++++ Dataset rows

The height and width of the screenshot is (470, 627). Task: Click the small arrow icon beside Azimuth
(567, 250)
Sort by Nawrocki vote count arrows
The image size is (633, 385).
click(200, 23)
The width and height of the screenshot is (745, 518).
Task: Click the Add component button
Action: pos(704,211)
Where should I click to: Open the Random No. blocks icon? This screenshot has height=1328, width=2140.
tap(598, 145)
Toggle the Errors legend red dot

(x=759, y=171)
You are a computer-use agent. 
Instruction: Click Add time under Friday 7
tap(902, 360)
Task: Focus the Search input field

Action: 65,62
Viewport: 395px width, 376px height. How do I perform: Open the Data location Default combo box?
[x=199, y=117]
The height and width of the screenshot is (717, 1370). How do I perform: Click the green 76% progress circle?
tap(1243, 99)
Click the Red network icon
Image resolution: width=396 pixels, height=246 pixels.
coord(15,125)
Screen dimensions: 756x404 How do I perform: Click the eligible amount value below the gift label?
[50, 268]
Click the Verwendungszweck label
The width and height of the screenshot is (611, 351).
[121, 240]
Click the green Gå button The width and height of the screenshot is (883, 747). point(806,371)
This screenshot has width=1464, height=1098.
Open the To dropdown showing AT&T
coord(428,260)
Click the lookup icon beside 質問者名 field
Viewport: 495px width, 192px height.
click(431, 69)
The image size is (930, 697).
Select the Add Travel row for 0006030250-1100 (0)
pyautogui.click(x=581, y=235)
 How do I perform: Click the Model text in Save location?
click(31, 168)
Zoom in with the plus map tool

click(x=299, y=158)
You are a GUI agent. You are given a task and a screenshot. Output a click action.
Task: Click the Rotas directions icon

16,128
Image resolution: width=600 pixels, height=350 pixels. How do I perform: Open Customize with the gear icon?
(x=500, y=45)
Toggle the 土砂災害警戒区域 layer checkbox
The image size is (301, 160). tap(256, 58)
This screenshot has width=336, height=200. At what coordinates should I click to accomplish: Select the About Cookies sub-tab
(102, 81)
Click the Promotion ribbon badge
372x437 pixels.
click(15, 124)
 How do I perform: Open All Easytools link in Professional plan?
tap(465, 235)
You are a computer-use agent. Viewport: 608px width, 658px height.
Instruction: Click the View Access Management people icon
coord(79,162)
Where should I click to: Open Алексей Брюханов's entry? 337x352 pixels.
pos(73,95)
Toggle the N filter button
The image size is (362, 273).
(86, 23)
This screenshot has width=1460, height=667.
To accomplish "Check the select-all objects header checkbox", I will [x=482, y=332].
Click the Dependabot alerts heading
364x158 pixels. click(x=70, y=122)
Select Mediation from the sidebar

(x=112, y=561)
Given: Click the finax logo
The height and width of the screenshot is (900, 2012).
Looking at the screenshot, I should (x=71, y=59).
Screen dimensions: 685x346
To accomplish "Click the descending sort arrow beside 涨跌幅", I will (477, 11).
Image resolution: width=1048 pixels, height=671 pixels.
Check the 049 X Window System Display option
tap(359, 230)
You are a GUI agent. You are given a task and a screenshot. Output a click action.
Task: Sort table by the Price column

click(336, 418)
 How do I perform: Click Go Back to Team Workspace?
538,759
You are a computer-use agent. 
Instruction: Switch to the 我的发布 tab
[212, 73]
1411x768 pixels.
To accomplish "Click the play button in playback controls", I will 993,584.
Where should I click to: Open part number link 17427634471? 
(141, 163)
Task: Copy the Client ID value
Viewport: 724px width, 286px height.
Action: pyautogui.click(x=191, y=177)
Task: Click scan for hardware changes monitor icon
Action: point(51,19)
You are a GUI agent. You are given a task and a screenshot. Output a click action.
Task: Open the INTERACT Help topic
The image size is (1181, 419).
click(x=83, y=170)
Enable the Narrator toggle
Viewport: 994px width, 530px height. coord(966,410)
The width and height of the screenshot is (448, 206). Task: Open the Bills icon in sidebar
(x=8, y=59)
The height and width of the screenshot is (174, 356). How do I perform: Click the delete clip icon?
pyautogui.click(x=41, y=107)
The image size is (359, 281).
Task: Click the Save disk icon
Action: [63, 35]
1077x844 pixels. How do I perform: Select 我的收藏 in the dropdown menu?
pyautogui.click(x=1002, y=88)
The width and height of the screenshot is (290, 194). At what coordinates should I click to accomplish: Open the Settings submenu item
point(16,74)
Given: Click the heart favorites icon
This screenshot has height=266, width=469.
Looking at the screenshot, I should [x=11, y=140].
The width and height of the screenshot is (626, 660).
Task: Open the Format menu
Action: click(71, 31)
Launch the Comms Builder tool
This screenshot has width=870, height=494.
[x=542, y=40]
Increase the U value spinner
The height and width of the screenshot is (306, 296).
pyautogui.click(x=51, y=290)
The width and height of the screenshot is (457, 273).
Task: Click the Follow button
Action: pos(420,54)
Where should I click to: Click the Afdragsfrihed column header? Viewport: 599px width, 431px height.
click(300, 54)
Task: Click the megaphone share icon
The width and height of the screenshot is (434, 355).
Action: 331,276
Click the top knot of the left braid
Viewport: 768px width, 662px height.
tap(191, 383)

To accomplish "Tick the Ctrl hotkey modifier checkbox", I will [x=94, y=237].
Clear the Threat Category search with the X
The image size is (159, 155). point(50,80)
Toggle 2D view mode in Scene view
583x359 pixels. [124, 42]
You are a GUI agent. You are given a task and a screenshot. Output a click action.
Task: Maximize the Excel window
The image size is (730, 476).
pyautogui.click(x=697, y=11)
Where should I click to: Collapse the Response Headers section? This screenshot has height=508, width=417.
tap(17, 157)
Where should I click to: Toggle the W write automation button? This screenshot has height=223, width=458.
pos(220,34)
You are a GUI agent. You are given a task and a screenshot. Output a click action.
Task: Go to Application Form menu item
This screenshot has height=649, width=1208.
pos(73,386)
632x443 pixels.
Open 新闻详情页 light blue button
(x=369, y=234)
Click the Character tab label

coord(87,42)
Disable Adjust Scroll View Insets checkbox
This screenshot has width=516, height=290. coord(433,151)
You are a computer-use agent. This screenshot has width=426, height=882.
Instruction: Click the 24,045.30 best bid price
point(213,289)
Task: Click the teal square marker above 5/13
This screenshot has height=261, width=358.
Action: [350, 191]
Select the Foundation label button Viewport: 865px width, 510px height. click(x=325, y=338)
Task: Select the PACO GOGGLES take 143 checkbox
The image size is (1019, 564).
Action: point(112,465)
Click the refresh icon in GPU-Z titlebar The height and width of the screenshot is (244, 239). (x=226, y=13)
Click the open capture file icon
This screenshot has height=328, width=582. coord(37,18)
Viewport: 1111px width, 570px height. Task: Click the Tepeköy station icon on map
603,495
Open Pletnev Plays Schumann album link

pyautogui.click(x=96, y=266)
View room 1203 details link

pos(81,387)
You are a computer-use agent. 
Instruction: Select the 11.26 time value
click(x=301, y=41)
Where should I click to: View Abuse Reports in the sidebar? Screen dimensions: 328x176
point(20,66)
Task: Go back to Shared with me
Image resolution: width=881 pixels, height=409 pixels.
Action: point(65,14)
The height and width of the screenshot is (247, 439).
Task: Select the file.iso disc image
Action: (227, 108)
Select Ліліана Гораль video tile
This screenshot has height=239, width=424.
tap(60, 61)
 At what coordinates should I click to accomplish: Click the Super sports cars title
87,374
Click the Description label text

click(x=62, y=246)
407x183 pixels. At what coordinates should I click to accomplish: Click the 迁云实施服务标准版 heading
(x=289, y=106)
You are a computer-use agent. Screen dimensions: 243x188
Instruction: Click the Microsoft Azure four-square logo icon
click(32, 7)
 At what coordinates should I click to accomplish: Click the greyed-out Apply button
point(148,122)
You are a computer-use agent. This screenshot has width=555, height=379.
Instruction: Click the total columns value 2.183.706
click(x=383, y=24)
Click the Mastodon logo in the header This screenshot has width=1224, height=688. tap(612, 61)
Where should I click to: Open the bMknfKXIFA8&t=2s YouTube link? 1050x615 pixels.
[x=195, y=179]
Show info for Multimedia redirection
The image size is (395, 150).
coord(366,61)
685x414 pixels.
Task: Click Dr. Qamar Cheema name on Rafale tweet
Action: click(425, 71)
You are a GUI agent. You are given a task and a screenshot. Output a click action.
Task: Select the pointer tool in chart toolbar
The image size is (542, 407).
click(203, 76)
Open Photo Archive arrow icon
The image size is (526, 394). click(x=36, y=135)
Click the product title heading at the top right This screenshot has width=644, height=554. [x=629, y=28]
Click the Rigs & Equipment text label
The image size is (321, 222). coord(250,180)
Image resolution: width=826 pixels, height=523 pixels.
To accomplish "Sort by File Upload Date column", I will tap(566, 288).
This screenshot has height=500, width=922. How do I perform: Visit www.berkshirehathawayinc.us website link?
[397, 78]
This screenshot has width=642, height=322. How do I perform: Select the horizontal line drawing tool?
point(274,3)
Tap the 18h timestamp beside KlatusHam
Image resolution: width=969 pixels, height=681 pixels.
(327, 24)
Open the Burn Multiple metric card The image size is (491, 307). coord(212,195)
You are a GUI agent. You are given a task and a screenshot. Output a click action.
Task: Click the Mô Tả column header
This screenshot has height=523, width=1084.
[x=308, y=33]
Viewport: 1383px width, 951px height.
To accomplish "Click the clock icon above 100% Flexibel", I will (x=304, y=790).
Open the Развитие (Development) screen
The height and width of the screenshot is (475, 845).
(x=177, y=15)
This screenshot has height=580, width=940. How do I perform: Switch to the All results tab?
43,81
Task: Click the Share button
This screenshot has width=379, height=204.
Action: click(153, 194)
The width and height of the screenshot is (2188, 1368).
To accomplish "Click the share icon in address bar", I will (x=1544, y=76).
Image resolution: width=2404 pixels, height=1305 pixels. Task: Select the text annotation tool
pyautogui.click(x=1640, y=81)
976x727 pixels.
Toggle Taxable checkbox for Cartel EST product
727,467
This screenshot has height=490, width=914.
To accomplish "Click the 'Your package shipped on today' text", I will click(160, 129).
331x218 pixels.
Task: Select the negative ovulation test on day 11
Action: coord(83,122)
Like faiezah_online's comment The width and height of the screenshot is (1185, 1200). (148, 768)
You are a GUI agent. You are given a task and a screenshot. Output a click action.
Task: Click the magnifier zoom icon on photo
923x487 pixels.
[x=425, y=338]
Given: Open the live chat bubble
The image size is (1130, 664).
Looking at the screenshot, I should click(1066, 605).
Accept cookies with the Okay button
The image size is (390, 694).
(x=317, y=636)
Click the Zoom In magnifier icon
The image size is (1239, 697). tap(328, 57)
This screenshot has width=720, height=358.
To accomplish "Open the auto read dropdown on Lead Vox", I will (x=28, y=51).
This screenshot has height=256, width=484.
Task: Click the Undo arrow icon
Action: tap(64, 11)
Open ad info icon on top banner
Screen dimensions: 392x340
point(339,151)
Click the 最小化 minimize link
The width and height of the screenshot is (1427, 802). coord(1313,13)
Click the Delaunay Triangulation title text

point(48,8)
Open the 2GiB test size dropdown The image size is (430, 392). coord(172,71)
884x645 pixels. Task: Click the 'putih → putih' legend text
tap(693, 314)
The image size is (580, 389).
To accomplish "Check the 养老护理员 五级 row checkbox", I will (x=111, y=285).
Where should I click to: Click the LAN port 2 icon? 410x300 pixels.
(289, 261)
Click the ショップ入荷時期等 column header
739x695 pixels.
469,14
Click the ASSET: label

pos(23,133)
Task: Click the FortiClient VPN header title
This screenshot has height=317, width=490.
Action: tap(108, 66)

++++++++

## [Work to be completed]
Copy out the listing from the line with "Where should I click to: Open part" up to and including the line with "Action: point(51,19)", word for word.

## [Task output]
Where should I click to: Open part number link 17427634471? 
(141, 163)
Task: Copy the Client ID value
Viewport: 724px width, 286px height.
Action: pyautogui.click(x=191, y=177)
Task: Click scan for hardware changes monitor icon
Action: point(51,19)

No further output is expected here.